Namun sayangnya, di masa berikutnya lagi, timbul masalah pembayaran dari pihak pengiklan yang kemudian akan merugikan dan mengancam eksistensi agensi. Semakin banyak pengiklan yang terlambat dalam melakukan pembayaran bahkan tertunda-tunda pembayaran bisa terjadi dalam kurun waktu yang sangat lama, atau jauh melewati waktu yang telah ditetapkan. Media-media house  menganggap bahwa komisi yang mereka berikan kepada biro iklan sudah lebih dari (15 hingga 20 persen) dan oleh karena itu agensi wajib membayar tepat waktu sekalipun pengiklan belum melakukan pembayaran.

Agensi atau biro iklan mulai kewalahan bahkan mengalami kerugian demi kerugian baik dari segi keuangan maupun tekanan persaingan. Agensi bermodal kecil mulai tidak mampu membayar tepat sesuai tenggat waktu sekalipun media house sudah memundurkannya hingga 45 hari sejak tanggal penagihan. Pengiklan juga merasa sah untuk tidak melakukan pembayaran tepat waktu dengan beragam alasan seolah-olah sah untuk diterima. Media dan biro iklan menghadapi dilema yang sangat pelik. tekanan pembayaran yang dilakukan media terhadap biro jelas tidak mudah untuk meyakinkan pengiklan sebab pengiklan bisa saja memindahkan atau memilih biro iklan lain yang memberi jaminan pembayaran yang lebih lama.

Dalam buku yang diterbitkan pada tahun 1976 tersebut dinyatakan bahwa Agency dengan jumlah  klien  aktif hingga puluhan bahkan ratusan tidak merasakan dilema ini sebab perputaran uang mereka sangat lancar dan  media house  relative enggan menekan mereka seperti tekanan yang mereka alamatkan kepada agency kecil.

Hari ini, di era milenial, 40 tahun kemudian, banyak agensi yang mengalami dilema yang sama tertunda-tunda pembayaran yang diajukan oleh sering kali memberatkan mereka dan juga memberatkan  media house  dan juga pihak ketiga lainnya seperti  production house.  Jika misalnya jumlah klien yang dikelola suatu biro iklan sangat terbatas maka tentu saja keuntungan yang dihasilkan juga akan terbatas dan jika masih dibebani dengan pembayaran klien yang tersendat tentu akan memberatkan arus kas perusahaan.
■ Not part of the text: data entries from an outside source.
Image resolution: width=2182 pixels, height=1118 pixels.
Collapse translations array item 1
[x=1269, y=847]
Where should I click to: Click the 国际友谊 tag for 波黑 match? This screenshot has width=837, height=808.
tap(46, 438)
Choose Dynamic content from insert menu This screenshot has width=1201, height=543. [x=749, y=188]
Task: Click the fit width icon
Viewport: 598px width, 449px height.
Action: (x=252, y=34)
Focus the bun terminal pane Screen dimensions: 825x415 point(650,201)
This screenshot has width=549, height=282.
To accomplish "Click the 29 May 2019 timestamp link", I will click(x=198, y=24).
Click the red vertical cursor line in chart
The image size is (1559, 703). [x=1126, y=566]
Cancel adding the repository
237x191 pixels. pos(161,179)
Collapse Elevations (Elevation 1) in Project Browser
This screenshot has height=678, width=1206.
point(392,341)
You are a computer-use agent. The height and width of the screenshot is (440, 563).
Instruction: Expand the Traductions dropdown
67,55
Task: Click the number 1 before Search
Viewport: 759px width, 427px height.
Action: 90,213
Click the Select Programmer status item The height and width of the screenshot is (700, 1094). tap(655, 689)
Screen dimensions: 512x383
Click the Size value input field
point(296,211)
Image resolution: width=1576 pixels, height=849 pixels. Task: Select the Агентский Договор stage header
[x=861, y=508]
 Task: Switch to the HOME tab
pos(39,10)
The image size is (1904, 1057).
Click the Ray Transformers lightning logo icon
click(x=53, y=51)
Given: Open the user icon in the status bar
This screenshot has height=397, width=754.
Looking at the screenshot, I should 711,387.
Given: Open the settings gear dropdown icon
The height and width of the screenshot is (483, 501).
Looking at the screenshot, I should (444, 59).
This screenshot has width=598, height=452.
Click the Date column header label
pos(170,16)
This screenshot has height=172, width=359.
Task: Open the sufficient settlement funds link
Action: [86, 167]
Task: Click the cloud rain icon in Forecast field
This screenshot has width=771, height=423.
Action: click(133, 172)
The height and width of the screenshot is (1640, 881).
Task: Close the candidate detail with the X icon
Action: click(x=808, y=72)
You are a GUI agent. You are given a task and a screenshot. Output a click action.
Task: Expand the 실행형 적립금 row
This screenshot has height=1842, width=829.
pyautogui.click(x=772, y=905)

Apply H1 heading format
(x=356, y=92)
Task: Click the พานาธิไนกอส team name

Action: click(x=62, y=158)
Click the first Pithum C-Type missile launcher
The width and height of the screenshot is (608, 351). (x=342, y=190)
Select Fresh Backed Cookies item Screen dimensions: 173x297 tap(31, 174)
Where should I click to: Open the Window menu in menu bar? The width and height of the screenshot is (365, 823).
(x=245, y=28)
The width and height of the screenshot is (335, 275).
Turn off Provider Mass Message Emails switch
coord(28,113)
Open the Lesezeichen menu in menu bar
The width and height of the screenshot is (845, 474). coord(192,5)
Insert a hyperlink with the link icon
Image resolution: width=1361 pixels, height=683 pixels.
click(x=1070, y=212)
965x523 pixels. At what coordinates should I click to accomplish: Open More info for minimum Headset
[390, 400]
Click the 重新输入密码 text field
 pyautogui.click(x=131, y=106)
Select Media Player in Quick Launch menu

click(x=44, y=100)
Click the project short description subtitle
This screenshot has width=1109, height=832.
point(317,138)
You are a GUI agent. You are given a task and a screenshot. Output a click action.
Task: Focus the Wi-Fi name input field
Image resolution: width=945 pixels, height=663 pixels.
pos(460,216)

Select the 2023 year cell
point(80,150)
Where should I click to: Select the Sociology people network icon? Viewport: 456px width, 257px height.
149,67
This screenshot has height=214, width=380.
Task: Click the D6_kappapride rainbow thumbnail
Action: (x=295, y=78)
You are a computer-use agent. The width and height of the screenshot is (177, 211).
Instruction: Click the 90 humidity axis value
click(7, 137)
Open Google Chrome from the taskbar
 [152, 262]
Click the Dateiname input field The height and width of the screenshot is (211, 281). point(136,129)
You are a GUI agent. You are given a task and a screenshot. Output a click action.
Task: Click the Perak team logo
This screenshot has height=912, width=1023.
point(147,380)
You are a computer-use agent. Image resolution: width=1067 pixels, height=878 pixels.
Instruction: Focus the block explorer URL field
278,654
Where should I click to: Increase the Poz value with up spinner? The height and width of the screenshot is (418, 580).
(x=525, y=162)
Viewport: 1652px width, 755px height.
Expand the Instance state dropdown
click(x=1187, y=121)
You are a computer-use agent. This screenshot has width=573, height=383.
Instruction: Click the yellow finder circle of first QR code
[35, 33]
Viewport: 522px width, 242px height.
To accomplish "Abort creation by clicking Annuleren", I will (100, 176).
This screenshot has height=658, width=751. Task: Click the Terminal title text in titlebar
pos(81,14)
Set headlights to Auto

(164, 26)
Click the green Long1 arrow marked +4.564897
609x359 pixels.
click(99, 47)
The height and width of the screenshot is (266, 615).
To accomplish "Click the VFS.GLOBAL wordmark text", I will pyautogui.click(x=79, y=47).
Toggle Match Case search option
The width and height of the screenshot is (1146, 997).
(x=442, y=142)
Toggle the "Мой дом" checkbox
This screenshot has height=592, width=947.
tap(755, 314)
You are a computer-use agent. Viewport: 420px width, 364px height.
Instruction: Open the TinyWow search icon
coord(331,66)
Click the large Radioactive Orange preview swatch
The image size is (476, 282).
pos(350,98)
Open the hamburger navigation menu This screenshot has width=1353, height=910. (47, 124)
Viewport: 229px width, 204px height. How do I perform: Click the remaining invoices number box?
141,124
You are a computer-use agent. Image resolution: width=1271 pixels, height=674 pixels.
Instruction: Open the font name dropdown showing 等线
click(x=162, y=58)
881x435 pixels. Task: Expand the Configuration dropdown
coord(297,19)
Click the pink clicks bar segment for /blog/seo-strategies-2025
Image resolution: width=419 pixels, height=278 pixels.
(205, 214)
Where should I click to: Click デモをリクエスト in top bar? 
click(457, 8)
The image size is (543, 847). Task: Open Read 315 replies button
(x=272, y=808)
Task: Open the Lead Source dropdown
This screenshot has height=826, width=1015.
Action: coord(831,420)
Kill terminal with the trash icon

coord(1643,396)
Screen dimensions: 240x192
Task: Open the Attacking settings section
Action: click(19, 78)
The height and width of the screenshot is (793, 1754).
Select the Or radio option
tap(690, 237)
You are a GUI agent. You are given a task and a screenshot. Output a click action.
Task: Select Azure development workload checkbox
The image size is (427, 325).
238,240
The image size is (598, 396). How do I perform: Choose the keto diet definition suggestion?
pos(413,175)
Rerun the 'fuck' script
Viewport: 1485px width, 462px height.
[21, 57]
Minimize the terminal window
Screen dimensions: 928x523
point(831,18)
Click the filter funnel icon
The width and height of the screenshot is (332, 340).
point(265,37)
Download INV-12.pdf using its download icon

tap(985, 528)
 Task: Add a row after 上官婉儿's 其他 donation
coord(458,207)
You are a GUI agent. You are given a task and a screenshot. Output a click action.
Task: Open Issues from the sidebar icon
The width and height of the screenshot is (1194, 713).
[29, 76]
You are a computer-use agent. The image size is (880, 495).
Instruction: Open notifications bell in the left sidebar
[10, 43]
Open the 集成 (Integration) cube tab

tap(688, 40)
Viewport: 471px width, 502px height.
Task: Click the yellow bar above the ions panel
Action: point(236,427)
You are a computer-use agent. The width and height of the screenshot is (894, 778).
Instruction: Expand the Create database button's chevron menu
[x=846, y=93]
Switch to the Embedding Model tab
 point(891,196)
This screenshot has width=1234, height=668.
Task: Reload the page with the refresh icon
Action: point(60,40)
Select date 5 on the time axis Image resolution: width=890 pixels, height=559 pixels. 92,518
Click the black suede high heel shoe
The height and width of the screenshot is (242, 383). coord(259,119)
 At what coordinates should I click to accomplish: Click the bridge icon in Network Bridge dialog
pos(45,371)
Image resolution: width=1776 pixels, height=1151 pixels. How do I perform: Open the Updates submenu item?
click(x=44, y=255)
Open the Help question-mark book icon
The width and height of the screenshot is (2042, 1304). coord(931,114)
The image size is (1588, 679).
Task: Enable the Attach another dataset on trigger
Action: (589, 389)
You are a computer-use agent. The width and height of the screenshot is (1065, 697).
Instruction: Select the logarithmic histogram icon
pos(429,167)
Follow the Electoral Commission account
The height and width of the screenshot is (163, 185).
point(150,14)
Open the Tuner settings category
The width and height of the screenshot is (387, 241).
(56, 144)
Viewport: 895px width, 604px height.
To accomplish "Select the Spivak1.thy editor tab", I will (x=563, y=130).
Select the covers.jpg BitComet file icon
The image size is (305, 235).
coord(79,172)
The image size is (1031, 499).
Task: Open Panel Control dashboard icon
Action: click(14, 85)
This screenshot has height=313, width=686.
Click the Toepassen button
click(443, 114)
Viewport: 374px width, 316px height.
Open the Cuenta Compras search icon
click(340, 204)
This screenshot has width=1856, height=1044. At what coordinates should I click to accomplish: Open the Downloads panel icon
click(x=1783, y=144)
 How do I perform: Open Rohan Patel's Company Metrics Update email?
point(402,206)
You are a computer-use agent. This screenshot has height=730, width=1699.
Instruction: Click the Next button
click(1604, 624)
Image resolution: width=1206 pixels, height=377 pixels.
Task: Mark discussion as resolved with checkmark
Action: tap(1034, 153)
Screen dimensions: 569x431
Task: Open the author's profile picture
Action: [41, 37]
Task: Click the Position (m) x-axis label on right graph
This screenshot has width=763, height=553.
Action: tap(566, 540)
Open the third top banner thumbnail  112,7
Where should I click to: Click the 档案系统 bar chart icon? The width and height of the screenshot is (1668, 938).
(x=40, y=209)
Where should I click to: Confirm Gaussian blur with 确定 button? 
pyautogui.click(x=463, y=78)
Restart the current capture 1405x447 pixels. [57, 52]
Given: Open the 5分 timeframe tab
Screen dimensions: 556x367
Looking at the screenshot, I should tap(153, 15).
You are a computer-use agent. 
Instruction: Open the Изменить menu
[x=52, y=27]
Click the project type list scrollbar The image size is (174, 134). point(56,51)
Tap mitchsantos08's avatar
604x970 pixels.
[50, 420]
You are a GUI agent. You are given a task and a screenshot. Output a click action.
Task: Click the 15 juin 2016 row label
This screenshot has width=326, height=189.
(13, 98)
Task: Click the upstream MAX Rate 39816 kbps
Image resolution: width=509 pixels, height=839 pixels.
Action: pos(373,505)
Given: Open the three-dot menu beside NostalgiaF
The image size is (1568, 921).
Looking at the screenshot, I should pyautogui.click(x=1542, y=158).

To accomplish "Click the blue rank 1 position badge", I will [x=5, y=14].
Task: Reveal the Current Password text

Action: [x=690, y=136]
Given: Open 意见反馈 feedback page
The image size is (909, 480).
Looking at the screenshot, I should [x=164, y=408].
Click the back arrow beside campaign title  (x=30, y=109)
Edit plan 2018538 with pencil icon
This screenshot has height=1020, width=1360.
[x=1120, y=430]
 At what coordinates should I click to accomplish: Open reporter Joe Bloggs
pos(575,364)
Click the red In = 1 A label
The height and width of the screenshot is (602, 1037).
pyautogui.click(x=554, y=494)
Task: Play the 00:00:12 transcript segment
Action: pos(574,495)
Menerima dan melayani klien dengan pola pembayaran yang sangat tidak jelas ditambah dengan ancaman pemutusan hubungan kerja dalam waktu singkat tentu menjadi dilema bagi perusahaan periklanan khususnya perusahaan dengan penagihan terbatas. Akhirnya perusahaan bermodal besar akan mengambil alih masalah atau dilema ini dan membuat begitu banyak biro iklan kecil menengah gulung tikar. Pada masalah ini, masalah ini akan membuat malas media-media rumah yang terpaksa pontang-panting dalam membiayai operasi mereka sehari-hari. Dalam kondisi seperti ini ancaman terhadap kesejahteraan profesional yang bekerja di industri periklanan dan media semakin nyata. Satu hal lagi, semakin kuatnya hegemoni perusahaan besar tertentu atas industri ini berpotensi menciptakan oligopoli.